◆ **PROBLEM TO WORK ON**: Could you retype the records below line for line, without changing a word, and omit the pictures?

◆ **SUPPLIED ENTRIES**:
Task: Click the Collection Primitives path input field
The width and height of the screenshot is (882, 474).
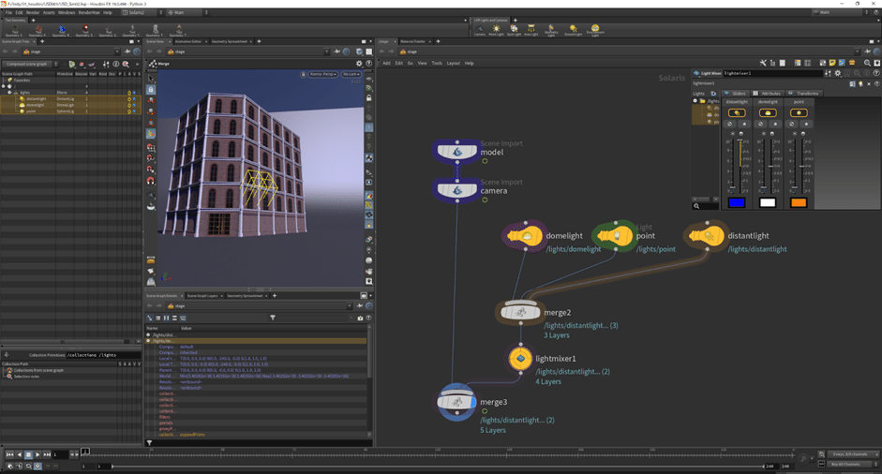Action: [103, 355]
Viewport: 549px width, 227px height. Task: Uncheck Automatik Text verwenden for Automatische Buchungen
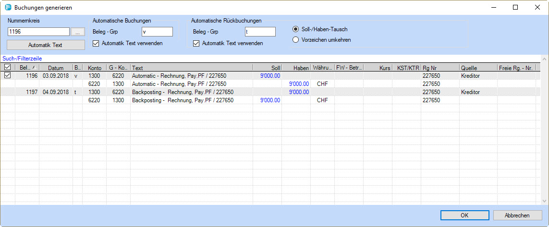pyautogui.click(x=96, y=43)
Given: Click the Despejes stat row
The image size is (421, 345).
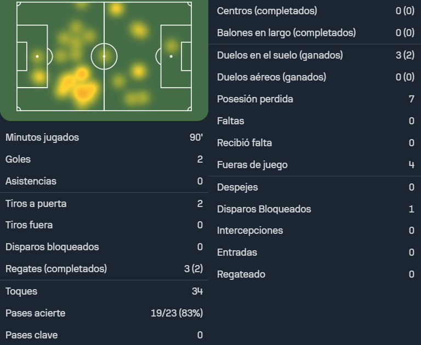Looking at the screenshot, I should 316,187.
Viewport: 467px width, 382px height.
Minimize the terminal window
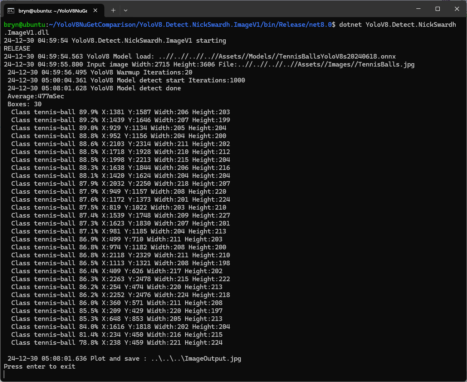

◆ **EXERCISE RESPONSE**:
Task: Click the Collection Primitives path input field
The width and height of the screenshot is (882, 474).
Action: [103, 355]
Viewport: 549px width, 227px height. Task: Uncheck Automatik Text verwenden for Automatische Buchungen
pyautogui.click(x=96, y=43)
Given: Click the Despejes stat row
The image size is (421, 345).
Looking at the screenshot, I should 316,187.
Viewport: 467px width, 382px height.
Minimize the terminal window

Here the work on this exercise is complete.